JLREx / PAtt-Lite

Official implementation for PAtt-Lite: Lightweight Patch and Attention MobileNet for Challenging Facial Expression Recognition
MIT License
32 stars 5 forks source link

Fer2013 result mismatch #9

Open tkurtovic98 opened 4 months ago

tkurtovic98 commented 4 months ago

Hi there, first of all, great work with your research.

I have a question regarding the input dataset you used to train the model.

I tried loading the fer2013.h5 file that I have after preprocessing the original fer2013.csv file like so:

def load_data(split):
    with h5py.File('./fer2013.h5', 'r', driver='core') as data:
        if split == 'Training':
            images = np.array(data['Training_pixel']).reshape((-1, 48, 48, 1))
            labels = np.array(data['Training_label'])
        elif split == 'PublicTest':
            images = np.array(data['PublicTest_pixel']).reshape((-1, 48, 48, 1))
            labels = np.array(data['PublicTest_label'])
        else:
            images = np.array(data['PrivateTest_pixel']).reshape((-1, 48, 48, 1))
            labels = np.array(data['PrivateTest_label'])
    return images, labels

def preprocess_data(data, labels):
    data = np.repeat(data, 3, axis=3)
    return data, labels

X_train, y_train = load_data('Training')
X_train, y_train = preprocess_data(X_train, y_train)

X_valid, y_valid = load_data('PublicTest')
X_valid, y_valid = preprocess_data(X_valid, y_valid)

X_test, y_test = load_data('PrivateTest')
X_test, y_test = preprocess_data(X_test, y_test)

But when I looked at the tensorboard logs I found that the validation accuracy was around 70% after running the notebook you provided.

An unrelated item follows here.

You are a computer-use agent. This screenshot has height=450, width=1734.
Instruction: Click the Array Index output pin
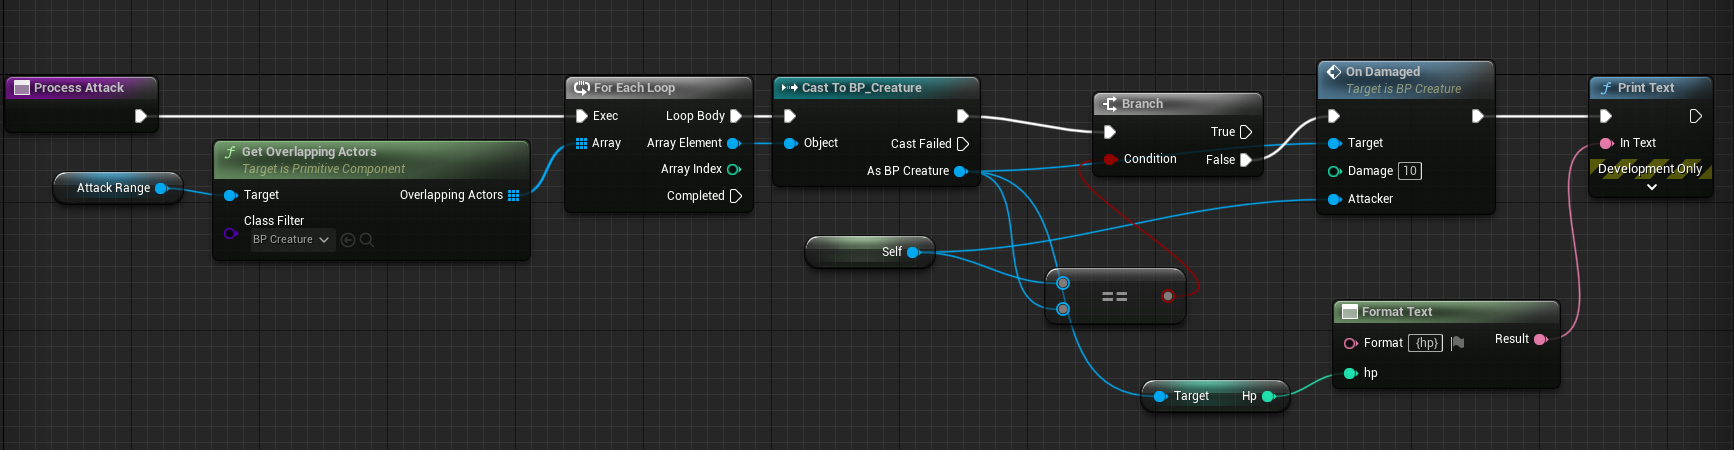pyautogui.click(x=734, y=169)
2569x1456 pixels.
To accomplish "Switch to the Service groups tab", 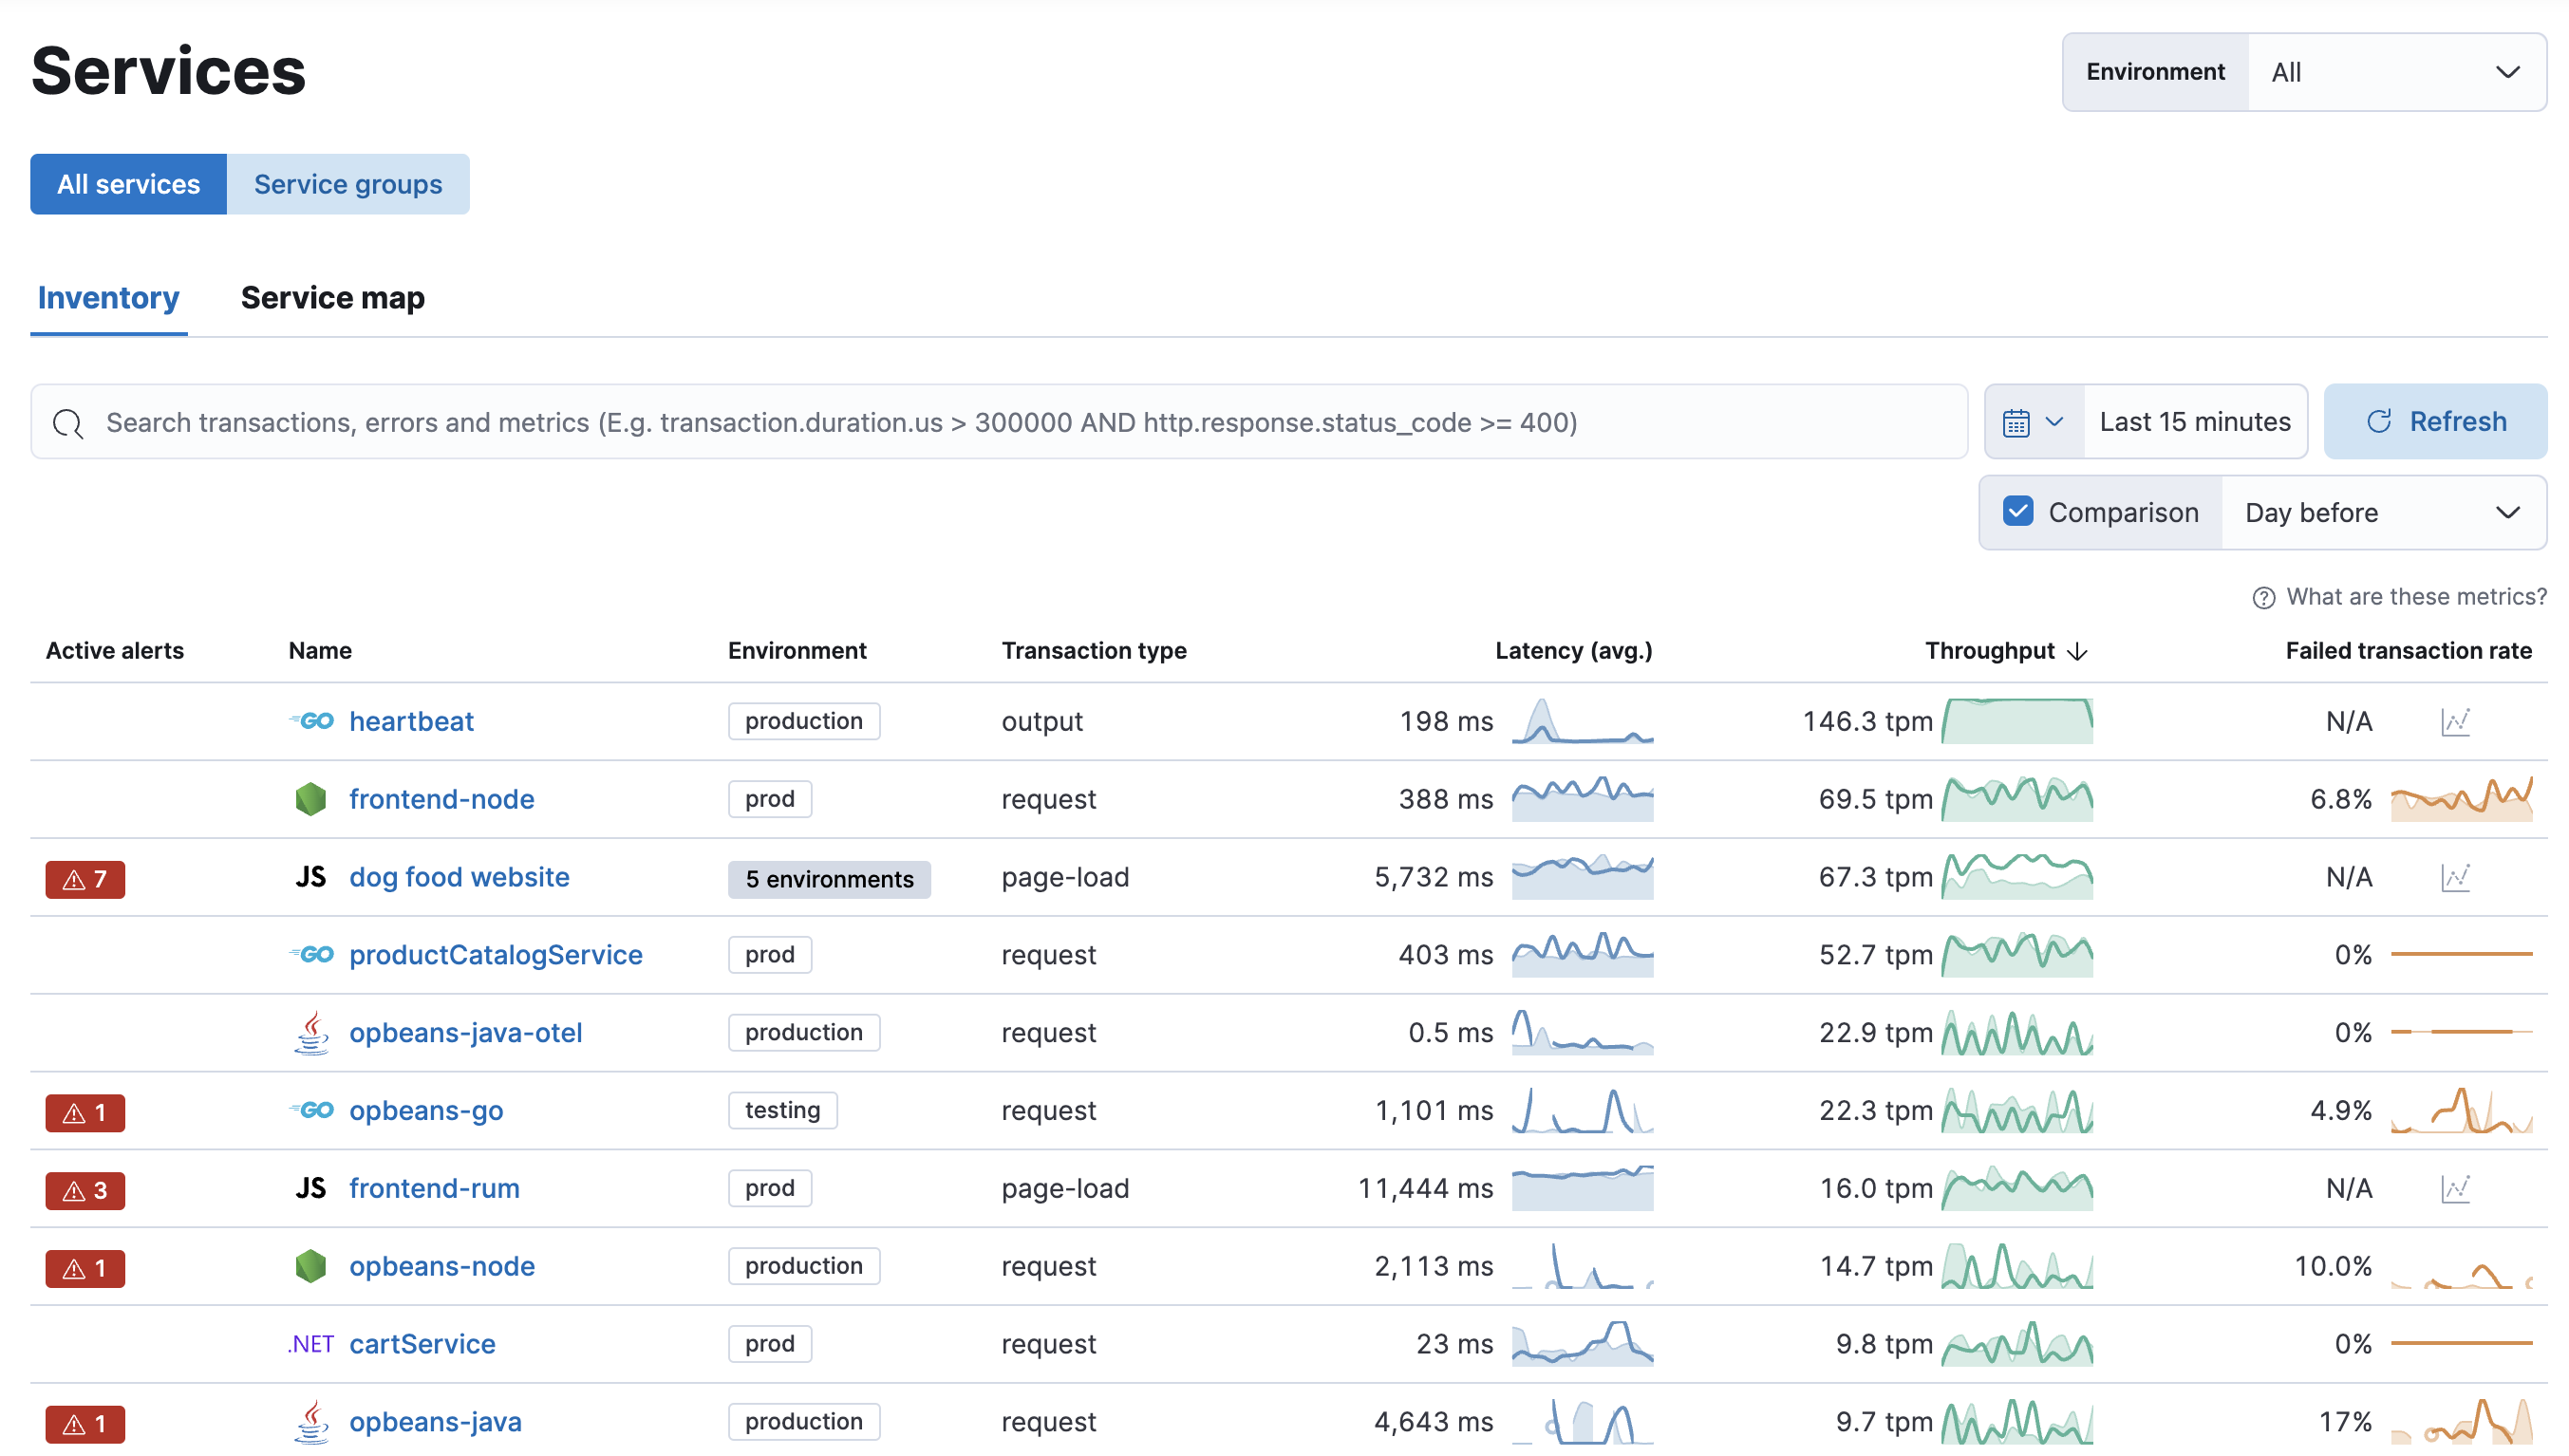I will pos(347,183).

Is there something I am missing or is my h5 file different that what you used?

Thanks.

JLREx commented 4 months ago

Hi, could it be a mismatch in dimension? Nevertheless, I think the difference is in the image reading when you are compiling the dataset. We were reading the dataset as a color dataset.

Hope this helps.

tkurtovic98 commented 4 months ago

Hi, I set the IMG_SHAPE = (48, 48, 3) in the script before running it.

Also, when I generate the h5 file I store the pixels from each row to either the training, val or test dataset. So I guess there is possibly a mismatch here.

Would you mind providing your fer2013 h5 file or script used to generate the file?

Thanks.

JLREx commented 4 months ago

Hi, I believe we are not allowed to share the dataset, even if it is compiled. We will consider on the script for compiling the datasets.

tkurtovic98 commented 4 months ago

Hi, a script would also be great!

Thanks.

tkurtovic98 commented 3 months ago

Hey there again, are there maybe any updates regarding the dataset compilation script?

Thanks.

JLREx commented 1 month ago

Hey there again, are there maybe any updates regarding the dataset compilation script?

Thanks.

Hi, the data compile code is uploaded.